Violators would be fined and the set fine would be something like $100 USD. Now the majority of inner city dwellers in Cleveland are on welfare in public housing so good luck assessing fines on them. Hell, they don't pay traffic tickets so why pay a garbage ticket. Then came a rumor that recycle trucks and garbage trucks were taking all refuse to the same place. Enter FOX * Investigative Reporting. They placed I want to say 5 GPS transmitters in assorted recycle bins at curbside. I think two stopped transmitting and were lost in action. They were assumed KIA during compact. The survivors made it and guess what, they were dumped in the same lot as regular garbage. Then an investigation of the City Hall dumpsters revealed the employees really didn't care which dumpster they tossed waste into. I guess it didn't matter since using different trucks it all ended up in the same pile at the dump.

When confronted the mayor, known to many as "Mumbles" mumbled about how the city contract expired but a consultant firm (more taxpayer expense) would be hired to solve the problem. Amazing in a city of over paid public employees we need a consultant firm? The real root cause of the problem is nobody wants recyclables anymore simply because there is no money in it. That is what it comes down to, it's not worth it.

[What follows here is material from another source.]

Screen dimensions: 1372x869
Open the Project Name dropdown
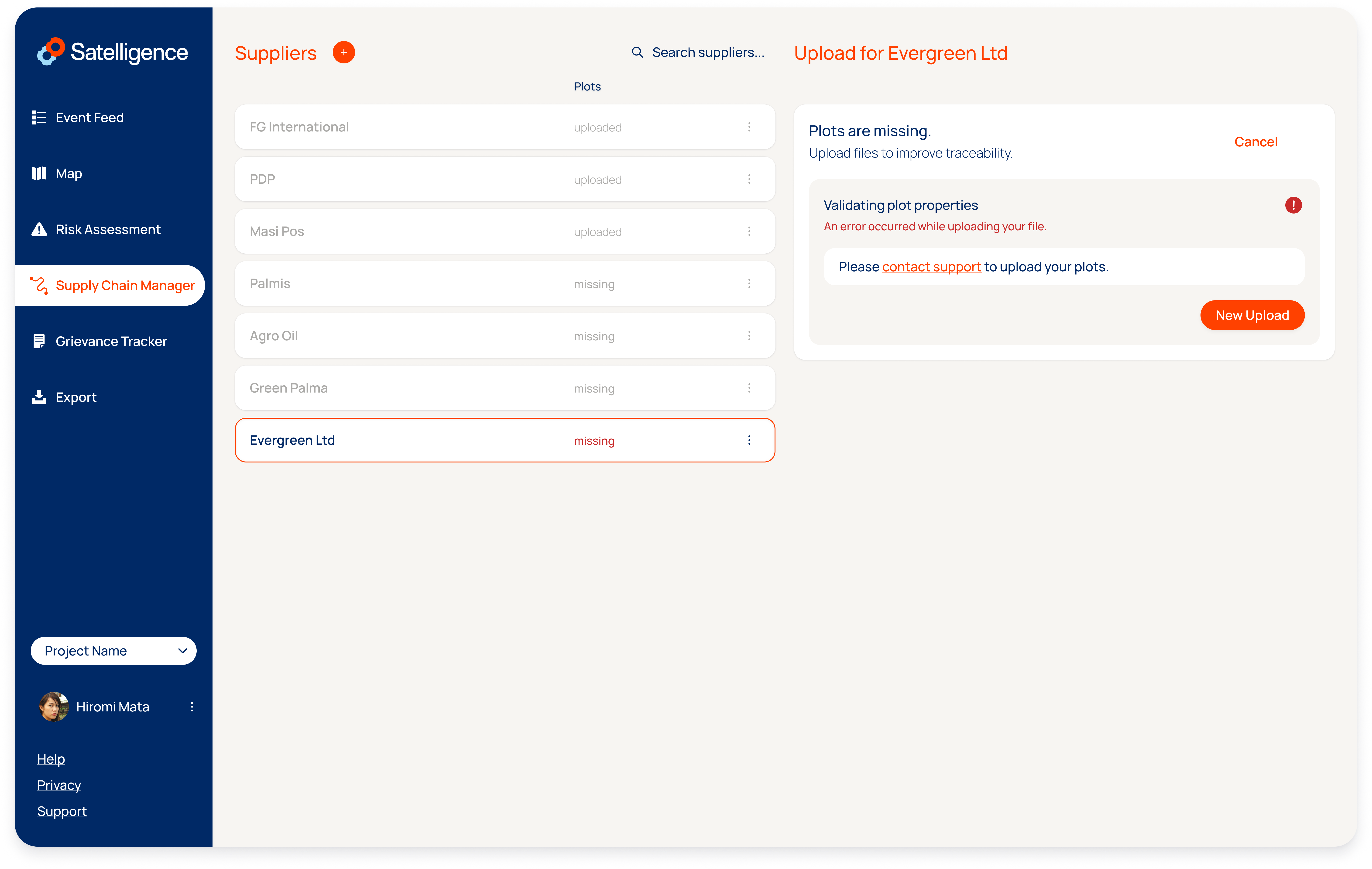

Recycle? I grew up recycling during the 50s. There was a Milkman (Dellwood Dairy) who left us fresh bottles of milk. When empty my mom rinsed the bottles and placed them outside in the milkbox. The milkman came, took the empties and left full bottles of fresh milk. When the new sewers went in on LINY it was great. The workers would leave behind beer and soda bottles, I got five cents on the quart beer bottles and two cents on the smaller soda bottles at the delicatessen. Apparently back then there was money in it? The problem is today nobody wants the stuff and if you do come get it here in Cleveland. We seem to have a surplus along with a mismanaged city. :)
</OFF TOPIC>

Ron
 

Thread Starter

Jennifer Solomon

Joined Mar 20, 2017
112
Central garbage disposal is actually one of the accomplishments of communism.

Every apartment building in the USSR, and now Russia, has a trash chute outside in the hallway, on every floor.

Since the apartments are tiny, especially the kitchens, trash bins have to be small, so they would be taken out daily, if not more often. Even though food in the USSR rarely had any packaging. You might get a fish wrapped in paper, but that's about it.

So taking trash outside would be considered a whole endeavor, since waiting for the elevator is fairly time consuming, and then in most regions it would involve getting dressed, since it's cold outside for a good part of the year. You also might have to walk in knee deep snow for a few hundred feet to get to large metal trash bins.

Also in the USSR there was no such thing as plastic bags. If someone came across a plastic bag, it would be saved, washed, and reused into perpetuity. So trash was always loose in the bins, and it was mostly bio products (see above, almost no packaging).

The trash chute were never cleaned, except to clear obstructions. As you can imagine, they stank to high hell year round. And by American standards of cleanliness, most people should not have even touched the handle to open those chutes.

Did I say accomplishments? I meant horrors. :p
My original question was tacitly about having the "future" in mind, and wanting to ping the existing climate for how doable something "other than the existing framework" is. It was more about "what are the options" to process trash in a more environmental and efficient, decentralized manner than manual collection from room to room into plastic bags and putting it out into an odorous receptacle for a big diesel truck to stink its way up your street in every respect, then to drive it off to some dump. It just needs Extreme Makeover: Trash Edition in my estimation in every way: environmental and efficiency-wise.

Looks like someone cracked the "Mr. Fusion" waste-to-fuel problem:

https://synovapower.com/our-solution/

Within 20 years, they'll get that down to a small home-system, and then the concept of central garbage makes sense. Every chute goes right to the basement, it converts it to fuel which then supplements or replaces the power/HVAC system’s.